Ejemplo n.º 1
0
    def forward(ctx, run_function, all_outputs, *args):
        global mpu, timers, SYNCHRONIZE, PROFILE_TIME

        def save_args_for_backward(*all_args):
            tensor_args, non_tensor_args, tensor_flags = extract_tensors(
                all_objects=all_args)
            ctx.save_for_backward(*tensor_args)
            ctx.non_tensor_args = non_tensor_args
            ctx.tensor_flags = tensor_flags

        if SYNCHRONIZE:
            torch.cuda.synchronize()

        if timers is None and PROFILE_TIME:
            timers = Timers()

        if PROFILE_TIME:
            timers('forward').start()

        ctx.run_function = run_function
        global num_layers
        global mp_rank, mp_size, mp_group
        global contiguous_data_buffers, contiguous_size_buffers
        global data_offsets, size_offsets
        if mp_rank is None:
            if mpu is not None:
                if hasattr(mpu, 'get_tensor_model_parallel_rank'):
                    mp_rank = mpu.get_tensor_model_parallel_rank()
                    mp_size = mpu.get_tensor_model_parallel_world_size()
                    mp_group = mpu.get_tensor_model_parallel_group()
                else:
                    mp_rank = mpu.get_model_parallel_rank()
                    mp_size = mpu.get_model_parallel_world_size()
                    mp_group = mpu.get_model_parallel_group()
            else:
                mp_rank = 0
                mp_size = 1
                mp_group = None

        global cuda_device, transport_stream, PARTITION_ACTIVATIONS, buffer_0, buffer_1, buffer_0_offset, buffer_1_offset

        if cuda_device is None:
            see_memory_usage("First Forward Beginning", force=False)
            if dist.get_rank() == 0:
                logger.info(f"Activation Checkpointing Information")
                logger.info(
                    f"----Partition Activations {PARTITION_ACTIVATIONS}, CPU CHECKPOINTING {CPU_CHECKPOINT}"
                )
                logger.info(
                    f"----contiguous Memory Checkpointing {CONTIGUOUS_CHECKPOINTING} with {num_layers} total layers"
                )
                logger.info(f"----Synchronization {SYNCHRONIZE}")
                logger.info(
                    f"----Profiling time in checkpointing {PROFILE_TIME}")

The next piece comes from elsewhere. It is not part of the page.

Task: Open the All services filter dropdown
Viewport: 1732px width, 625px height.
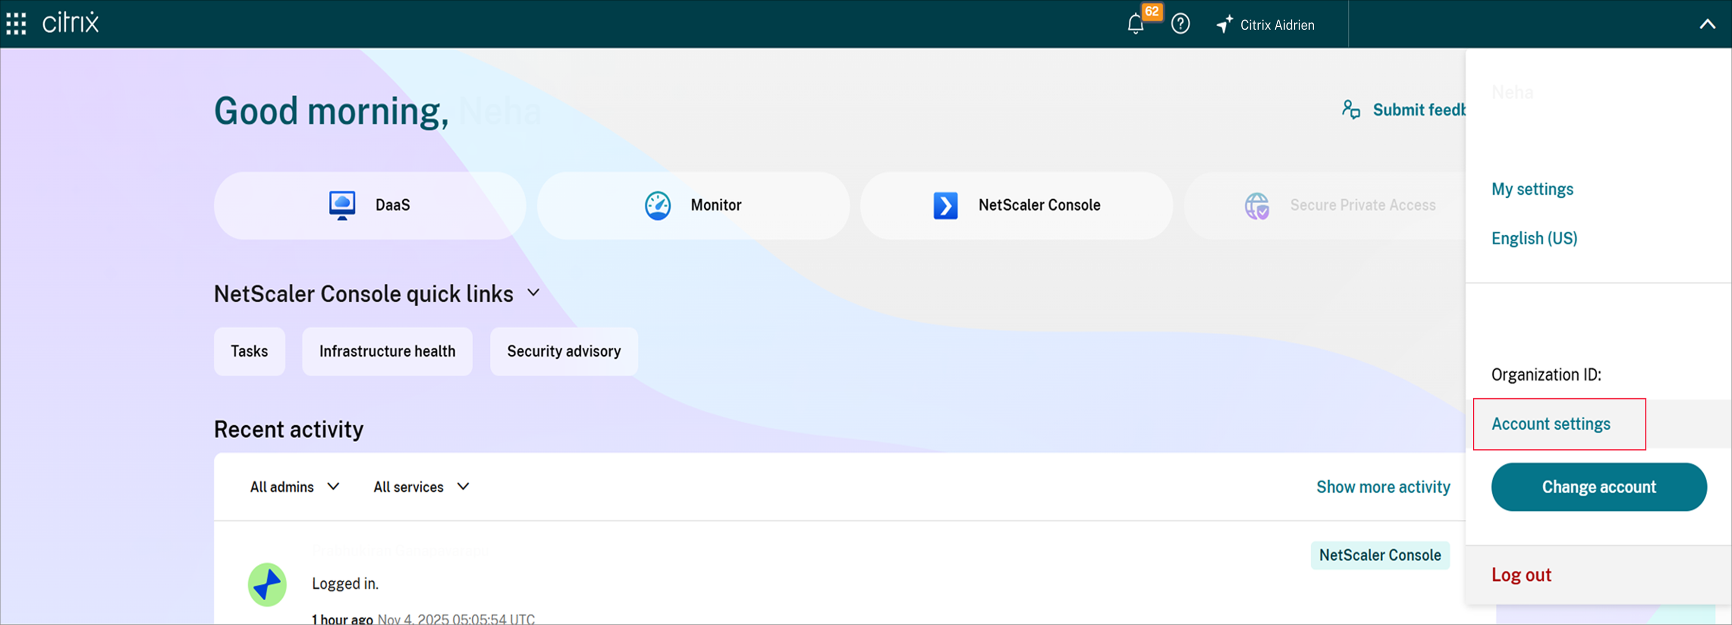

            cuda_device = torch.cuda.current_device()
            transport_stream = torch.cuda.Stream(device=cuda_device)

        if PARTITION_ACTIVATIONS:
            inputs = partition_activations(args, CPU_CHECKPOINT,
                                           CONTIGUOUS_CHECKPOINTING)
        elif CPU_CHECKPOINT:
            inputs = copy_to_device(args,
                                    device=torch.device('cpu'),
                                    criterion_func=is_activation_to_checkpoint)

        # just in case something funky is happening such as reuse of inputs
        inputs_cuda = copy_to_device(
            args,
            device=cuda_device,
            criterion_func=is_activation_to_checkpoint)

        # Copy the rng states.
        ctx.fwd_cpu_rng_state = torch.get_rng_state()
        ctx.fwd_cuda_rng_state = torch.cuda.get_rng_state()
        ctx.fwd_cuda_rng_state_tracker = get_cuda_rng_tracker().get_states()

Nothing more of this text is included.